• Problem: Rescale the data between the lines holding "You are a computer-use" and "pos(122,35)", inclusive, and write all of those lines out again with every coordinate in the answers multiplied by 1.1 and rounded to a whole number, halves rounding up. Leave all other numbers and text as they are, and output only those lines.

• Excerpted data:
========================================

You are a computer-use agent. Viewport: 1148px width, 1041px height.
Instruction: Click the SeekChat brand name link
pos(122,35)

========================================

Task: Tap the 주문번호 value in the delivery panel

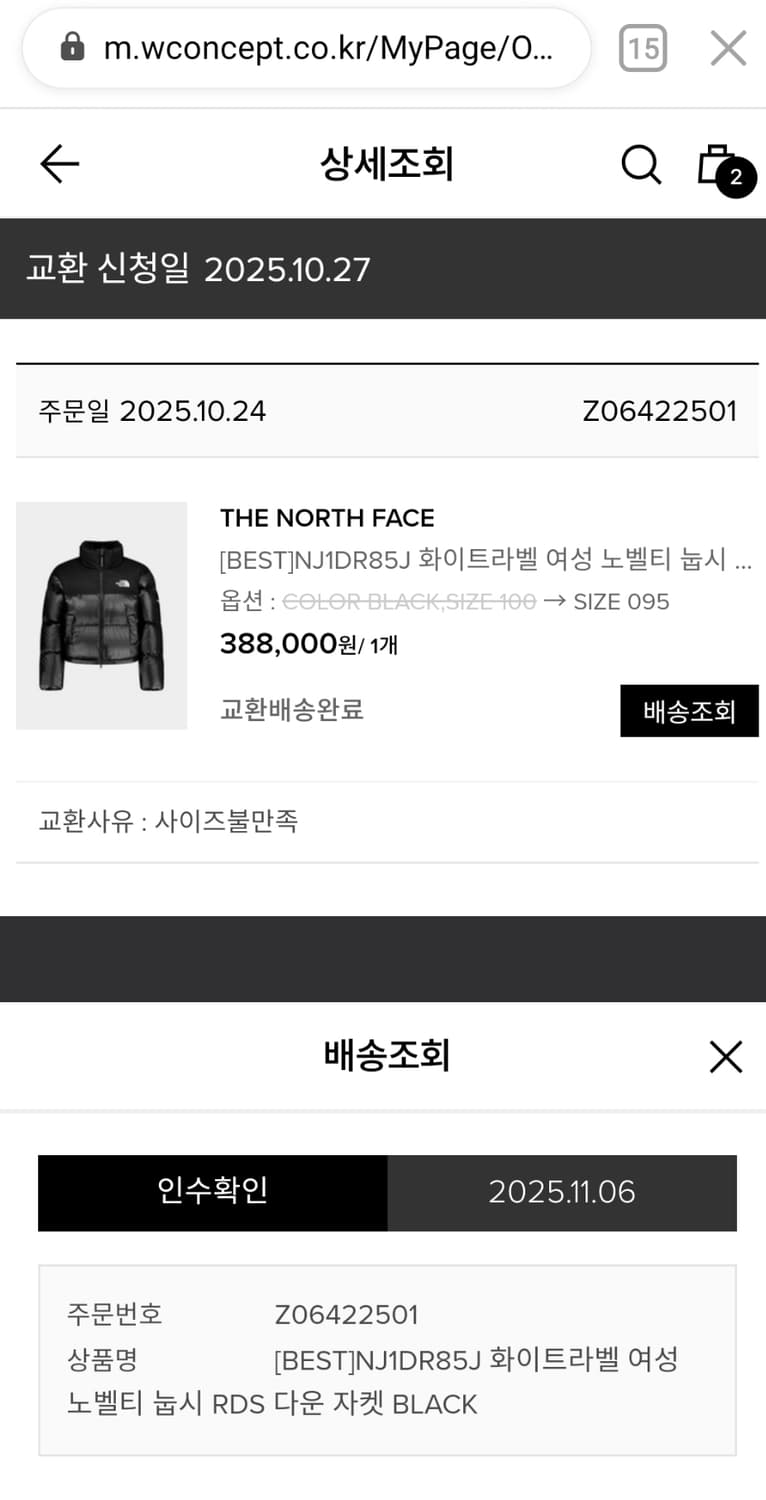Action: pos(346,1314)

========================================

• Answer for the task:
You are a computer-use agent. Viewport: 1148px width, 1041px height.
Instruction: Click the SeekChat brand name link
pos(134,39)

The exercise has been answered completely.